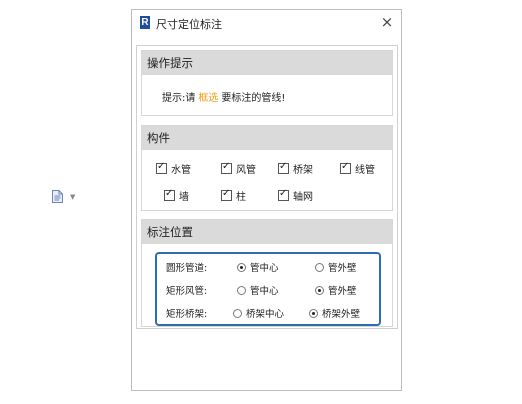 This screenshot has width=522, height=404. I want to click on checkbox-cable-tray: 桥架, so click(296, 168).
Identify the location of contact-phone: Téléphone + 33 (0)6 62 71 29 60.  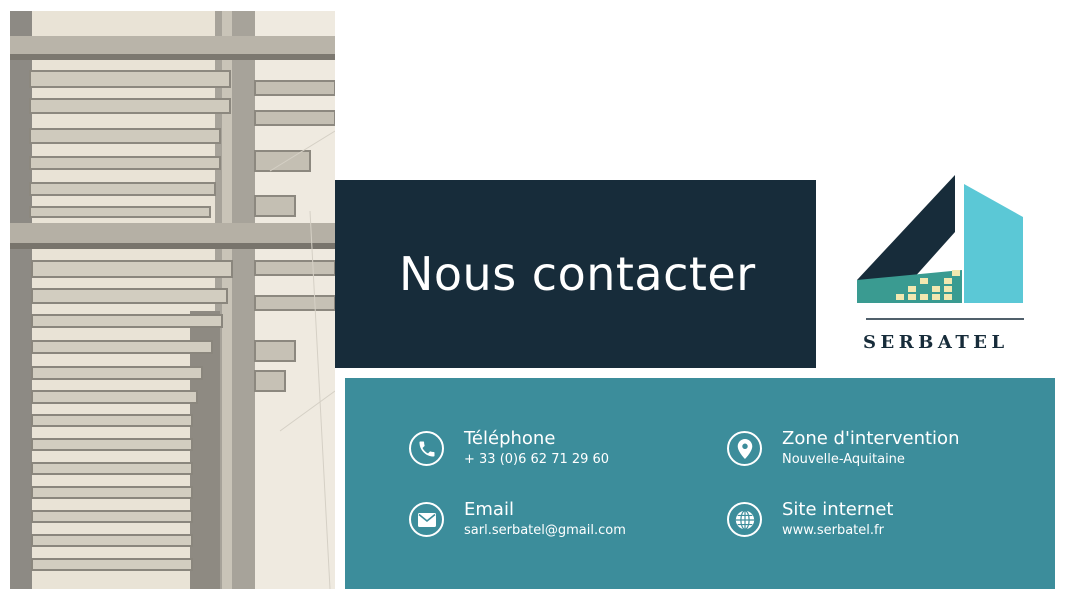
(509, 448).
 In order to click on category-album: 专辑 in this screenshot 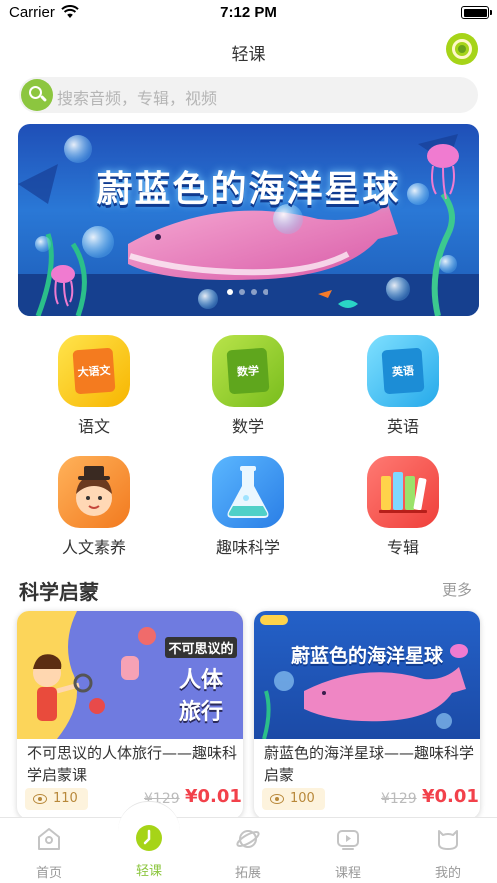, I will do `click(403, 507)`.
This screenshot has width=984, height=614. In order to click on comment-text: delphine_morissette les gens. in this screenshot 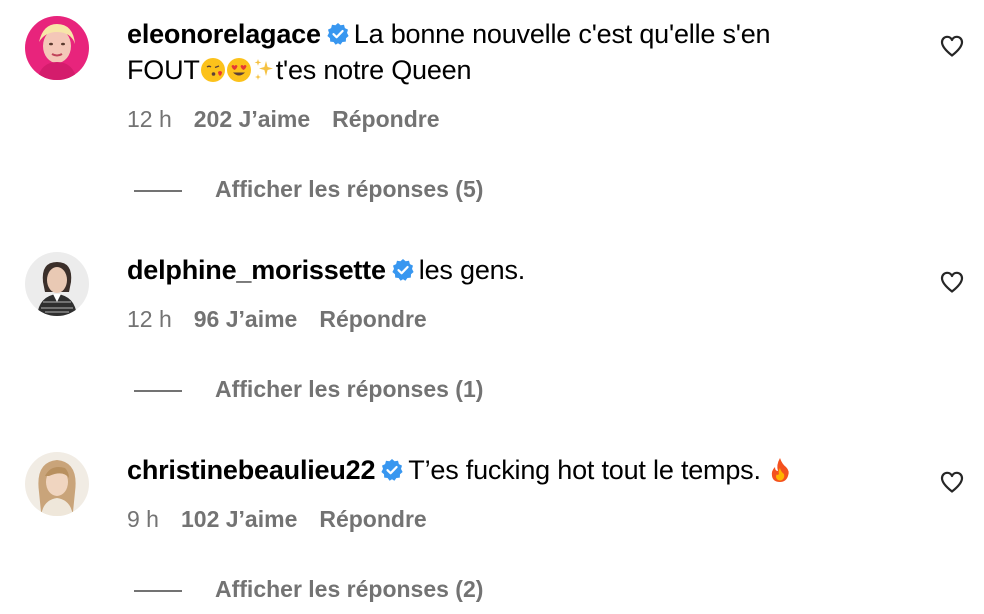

## Exercise details
Could you update the records from the start through the line that contains "(509, 448).", inclusive, replacing "Identify" with "Locate" and changing nothing else? Leave the pictures out of your answer.

## Written solution
 This screenshot has width=522, height=404. I want to click on checkbox-cable-tray: 桥架, so click(296, 168).
Locate the location of contact-phone: Téléphone + 33 (0)6 62 71 29 60.  
(509, 448).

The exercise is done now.